A few days before the event, Anna sent me a few pertinent words from RobinWall Kimmerer’s Braiding Sweetgrass which were on my mind through the ceremony.1
Kimmerer writes:
Ceremony focuses attention so that attention becomes intention. If you stand together and profess a thing before your community, it holds you accountable.
Ceremonies transcend the boundaries of the individual and resonate beyond the human realm. These acts of reverence are powerfully pragmatic. These are ceremonies that magnify life.
In many indigenous communities, the hems of our ceremonial robes have been unravelled by time and history, but the fabric remains strong. In the dominant society, though, ceremony seems to have withered away...
Kimmerer continues to review the ceremonies that do persist in the dominant cultures, such as birthdays, weddings, funerals. ‘These ceremonies too magnify life… we know how to carry out this rite for each other and we do it well’.

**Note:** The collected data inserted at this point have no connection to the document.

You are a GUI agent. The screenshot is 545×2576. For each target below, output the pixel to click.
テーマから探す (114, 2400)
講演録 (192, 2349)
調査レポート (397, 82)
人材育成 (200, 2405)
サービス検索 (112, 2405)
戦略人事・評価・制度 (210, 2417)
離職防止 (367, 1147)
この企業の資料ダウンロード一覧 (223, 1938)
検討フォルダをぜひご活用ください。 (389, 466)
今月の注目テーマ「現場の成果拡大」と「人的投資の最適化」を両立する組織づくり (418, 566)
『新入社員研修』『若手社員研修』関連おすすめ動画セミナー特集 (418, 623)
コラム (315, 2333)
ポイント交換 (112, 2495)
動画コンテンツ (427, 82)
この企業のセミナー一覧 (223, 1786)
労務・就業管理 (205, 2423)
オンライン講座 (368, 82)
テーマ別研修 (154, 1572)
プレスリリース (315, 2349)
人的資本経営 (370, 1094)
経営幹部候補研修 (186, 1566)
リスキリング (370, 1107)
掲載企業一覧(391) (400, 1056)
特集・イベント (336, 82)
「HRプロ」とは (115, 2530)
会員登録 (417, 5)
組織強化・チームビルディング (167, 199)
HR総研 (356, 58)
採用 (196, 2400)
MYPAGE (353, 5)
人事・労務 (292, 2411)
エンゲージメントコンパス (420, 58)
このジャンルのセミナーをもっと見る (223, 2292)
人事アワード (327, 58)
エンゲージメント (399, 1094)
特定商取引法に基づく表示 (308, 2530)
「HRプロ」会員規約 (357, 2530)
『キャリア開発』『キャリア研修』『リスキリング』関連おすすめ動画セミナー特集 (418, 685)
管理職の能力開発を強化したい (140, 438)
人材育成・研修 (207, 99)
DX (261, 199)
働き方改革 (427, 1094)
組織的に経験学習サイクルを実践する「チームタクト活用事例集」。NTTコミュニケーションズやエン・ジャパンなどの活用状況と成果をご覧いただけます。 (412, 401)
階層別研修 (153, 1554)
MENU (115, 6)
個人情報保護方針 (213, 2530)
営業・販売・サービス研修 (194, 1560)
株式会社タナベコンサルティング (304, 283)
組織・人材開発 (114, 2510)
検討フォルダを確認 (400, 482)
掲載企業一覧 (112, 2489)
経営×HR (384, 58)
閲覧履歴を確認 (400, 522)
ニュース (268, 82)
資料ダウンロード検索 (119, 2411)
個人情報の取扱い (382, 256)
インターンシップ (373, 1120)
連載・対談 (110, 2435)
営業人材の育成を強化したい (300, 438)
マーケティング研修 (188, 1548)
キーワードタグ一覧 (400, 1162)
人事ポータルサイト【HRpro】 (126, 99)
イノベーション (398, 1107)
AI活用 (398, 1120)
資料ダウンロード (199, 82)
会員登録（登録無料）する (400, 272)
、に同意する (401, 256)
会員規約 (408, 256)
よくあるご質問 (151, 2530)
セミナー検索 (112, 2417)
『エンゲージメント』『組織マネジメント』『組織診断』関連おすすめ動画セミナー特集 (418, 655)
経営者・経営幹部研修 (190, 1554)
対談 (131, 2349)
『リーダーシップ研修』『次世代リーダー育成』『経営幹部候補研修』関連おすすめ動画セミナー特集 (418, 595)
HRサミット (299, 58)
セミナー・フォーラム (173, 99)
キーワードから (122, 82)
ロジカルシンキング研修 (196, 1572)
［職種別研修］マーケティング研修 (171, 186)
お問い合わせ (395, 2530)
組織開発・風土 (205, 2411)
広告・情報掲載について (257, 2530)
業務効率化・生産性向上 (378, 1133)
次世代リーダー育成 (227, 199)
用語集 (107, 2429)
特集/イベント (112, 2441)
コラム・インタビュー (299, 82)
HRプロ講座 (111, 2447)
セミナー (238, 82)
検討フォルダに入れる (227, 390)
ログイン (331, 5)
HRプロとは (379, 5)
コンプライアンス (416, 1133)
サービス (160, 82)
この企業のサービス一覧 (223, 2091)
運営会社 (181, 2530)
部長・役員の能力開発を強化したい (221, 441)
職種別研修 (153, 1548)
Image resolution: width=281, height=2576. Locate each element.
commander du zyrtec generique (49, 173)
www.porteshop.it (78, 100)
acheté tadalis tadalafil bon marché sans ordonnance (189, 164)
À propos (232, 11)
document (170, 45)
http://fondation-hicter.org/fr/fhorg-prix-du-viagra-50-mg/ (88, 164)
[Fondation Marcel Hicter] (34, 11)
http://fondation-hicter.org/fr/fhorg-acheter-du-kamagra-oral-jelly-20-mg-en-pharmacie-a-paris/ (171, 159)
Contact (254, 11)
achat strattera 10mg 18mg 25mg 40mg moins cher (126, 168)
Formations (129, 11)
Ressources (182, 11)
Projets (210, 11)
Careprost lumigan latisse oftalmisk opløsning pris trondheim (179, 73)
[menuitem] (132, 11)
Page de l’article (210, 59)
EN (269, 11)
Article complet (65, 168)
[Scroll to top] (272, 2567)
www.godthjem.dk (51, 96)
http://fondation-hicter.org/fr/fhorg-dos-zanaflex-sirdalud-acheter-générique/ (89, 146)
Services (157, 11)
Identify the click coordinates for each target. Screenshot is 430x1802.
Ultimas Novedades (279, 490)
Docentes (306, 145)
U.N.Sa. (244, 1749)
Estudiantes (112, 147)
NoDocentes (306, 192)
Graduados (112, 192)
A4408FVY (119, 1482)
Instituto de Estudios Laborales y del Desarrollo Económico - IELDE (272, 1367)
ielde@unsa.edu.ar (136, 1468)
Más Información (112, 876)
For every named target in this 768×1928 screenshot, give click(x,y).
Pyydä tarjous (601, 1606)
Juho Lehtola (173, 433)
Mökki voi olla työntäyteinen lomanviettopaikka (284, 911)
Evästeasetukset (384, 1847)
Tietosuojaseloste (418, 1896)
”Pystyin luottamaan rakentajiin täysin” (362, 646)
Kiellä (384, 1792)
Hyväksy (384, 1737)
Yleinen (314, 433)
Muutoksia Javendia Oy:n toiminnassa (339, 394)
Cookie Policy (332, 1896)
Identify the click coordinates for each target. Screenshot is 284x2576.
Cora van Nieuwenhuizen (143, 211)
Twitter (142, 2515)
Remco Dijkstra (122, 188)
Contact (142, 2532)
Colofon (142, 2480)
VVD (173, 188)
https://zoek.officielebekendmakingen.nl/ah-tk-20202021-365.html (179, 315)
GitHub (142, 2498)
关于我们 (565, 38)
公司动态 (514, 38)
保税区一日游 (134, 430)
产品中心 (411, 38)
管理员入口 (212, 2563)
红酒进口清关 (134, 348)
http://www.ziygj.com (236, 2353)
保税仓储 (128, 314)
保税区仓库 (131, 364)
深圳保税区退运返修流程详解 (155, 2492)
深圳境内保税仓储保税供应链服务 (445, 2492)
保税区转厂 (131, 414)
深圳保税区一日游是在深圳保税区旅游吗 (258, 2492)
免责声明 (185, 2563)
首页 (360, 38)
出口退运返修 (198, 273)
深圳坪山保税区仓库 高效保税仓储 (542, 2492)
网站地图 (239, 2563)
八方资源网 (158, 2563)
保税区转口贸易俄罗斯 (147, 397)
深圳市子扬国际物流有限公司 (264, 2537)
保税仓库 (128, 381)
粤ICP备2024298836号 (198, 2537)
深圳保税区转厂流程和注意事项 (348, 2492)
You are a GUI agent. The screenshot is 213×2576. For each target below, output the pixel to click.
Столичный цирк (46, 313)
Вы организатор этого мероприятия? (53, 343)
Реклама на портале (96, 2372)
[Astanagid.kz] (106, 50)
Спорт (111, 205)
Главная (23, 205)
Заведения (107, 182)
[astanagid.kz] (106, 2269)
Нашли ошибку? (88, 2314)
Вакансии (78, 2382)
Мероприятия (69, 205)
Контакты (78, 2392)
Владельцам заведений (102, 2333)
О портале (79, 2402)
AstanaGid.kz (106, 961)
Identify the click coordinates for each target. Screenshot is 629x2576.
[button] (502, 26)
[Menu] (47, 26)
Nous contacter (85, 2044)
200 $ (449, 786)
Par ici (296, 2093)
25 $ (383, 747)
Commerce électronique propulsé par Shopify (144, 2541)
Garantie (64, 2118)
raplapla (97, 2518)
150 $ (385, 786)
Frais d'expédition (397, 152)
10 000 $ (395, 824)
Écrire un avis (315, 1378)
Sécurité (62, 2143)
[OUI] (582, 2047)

But she asks us to imagine being flooded with those same feelings of love and gratitude, standing by a River, out on the Land, attending to the all the ways the more-than-human world enriches our lives:
Can we extend our bonds of celebration and support from our own species to the others who need us… Many indigenous traditions still recognise the place of ceremony and often focus their celebrations on other species and events in the cycle of the seasons.
Kimmerer tells us that such ceremonies ‘should be reciprocal creations, organic in nature’; she asks us not to appropriate the ceremonies of indigenous people but to creates our own – recognizing that this is hard to do. But this is what the Funeral for Nature, Living Waters (see Practices and Protocols), and many, many others, from festivals of hundreds of people to private and individual prayers for Life said each morning.
I want to stand by the river in my finest dress. I want to sing, strong and hard, and stop my feet with a hundred others so that the waters hum with our happiness. I want to dance for the renewal of the world.
Kimmerer, Robin Wall. Braiding Sweetgrass: Indigenous Wisdom, Scientific Knowledge, and the Teachings of Plants. Minneapolis: Milkweed Editions, 2013. Quotations taken from Burning Cascade Head, pp.241-253
Illuminating and helpful. After last year's Living Waters course, I have been researching to create a satisfactory water ritual, but especially to compose it with meaningful elements. I found out that my feet start relating to the water as I start walking to get to it. Thus I let them meditate for me rather than involve my mind. Of course now I understand better the sense of religious processions: the actions of walking (feet relating to the destination through the soil under them) goes naturally with the action of singing, which is of course why in peace and in war that is precisely what has always been done by people.